■ Directions for this task: Search the records for the word "agent" and report each line that has it.

■ Task inputs:

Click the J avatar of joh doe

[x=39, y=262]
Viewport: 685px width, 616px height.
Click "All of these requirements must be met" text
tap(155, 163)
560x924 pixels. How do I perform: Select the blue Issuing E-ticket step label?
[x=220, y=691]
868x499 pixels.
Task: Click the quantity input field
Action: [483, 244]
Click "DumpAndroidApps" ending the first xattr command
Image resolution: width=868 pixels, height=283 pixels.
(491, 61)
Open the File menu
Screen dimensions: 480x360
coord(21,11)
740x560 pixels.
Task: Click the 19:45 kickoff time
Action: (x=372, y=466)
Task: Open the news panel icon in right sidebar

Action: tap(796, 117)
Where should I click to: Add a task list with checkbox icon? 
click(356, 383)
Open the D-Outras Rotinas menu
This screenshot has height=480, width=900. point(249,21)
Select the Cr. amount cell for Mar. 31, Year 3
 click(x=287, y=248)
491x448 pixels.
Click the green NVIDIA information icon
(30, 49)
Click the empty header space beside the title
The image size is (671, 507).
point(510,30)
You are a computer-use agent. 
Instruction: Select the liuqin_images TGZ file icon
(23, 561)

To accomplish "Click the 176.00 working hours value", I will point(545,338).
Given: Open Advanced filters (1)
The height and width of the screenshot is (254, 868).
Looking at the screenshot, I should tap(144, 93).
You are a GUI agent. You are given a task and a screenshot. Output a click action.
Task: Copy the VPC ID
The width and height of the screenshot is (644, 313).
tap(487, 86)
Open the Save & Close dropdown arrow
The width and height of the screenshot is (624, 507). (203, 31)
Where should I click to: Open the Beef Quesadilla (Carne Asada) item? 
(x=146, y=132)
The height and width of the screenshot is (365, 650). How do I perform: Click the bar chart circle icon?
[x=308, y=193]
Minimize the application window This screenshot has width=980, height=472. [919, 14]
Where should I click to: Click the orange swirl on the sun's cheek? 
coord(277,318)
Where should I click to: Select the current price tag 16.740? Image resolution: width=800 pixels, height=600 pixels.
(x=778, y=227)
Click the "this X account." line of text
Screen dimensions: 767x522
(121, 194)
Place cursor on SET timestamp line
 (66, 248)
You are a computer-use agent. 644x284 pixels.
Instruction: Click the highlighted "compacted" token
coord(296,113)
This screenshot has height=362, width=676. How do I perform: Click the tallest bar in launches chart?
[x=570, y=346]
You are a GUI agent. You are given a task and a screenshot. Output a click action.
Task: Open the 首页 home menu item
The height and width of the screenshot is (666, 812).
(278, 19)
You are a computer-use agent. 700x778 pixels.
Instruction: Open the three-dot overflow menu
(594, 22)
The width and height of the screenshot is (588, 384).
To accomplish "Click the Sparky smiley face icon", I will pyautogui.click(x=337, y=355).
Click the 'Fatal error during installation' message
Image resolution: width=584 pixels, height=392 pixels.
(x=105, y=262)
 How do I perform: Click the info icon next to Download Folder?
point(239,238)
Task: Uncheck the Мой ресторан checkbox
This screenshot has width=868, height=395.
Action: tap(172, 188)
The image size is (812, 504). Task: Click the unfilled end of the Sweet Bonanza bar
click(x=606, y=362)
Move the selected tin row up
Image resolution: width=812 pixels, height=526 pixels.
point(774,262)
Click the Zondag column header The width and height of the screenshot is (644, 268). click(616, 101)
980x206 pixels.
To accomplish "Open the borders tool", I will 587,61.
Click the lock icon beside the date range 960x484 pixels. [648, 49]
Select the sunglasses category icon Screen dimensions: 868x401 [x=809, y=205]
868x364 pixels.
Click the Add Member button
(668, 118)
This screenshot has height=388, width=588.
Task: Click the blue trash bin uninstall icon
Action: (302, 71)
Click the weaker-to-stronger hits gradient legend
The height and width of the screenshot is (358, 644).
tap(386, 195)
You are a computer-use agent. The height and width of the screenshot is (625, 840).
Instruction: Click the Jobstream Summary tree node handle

■ Exercise solution:
You are a computer-use agent. 
You are a GUI agent. You are given a task and a screenshot. Output a click action.
You are a computer-use agent. 644x284 pixels.
You are a GUI agent. You are given a task and a screenshot. Output a click action.
You are a computer-use agent. 700x778 pixels.
You are a computer-use agent. The height and width of the screenshot is (625, 840).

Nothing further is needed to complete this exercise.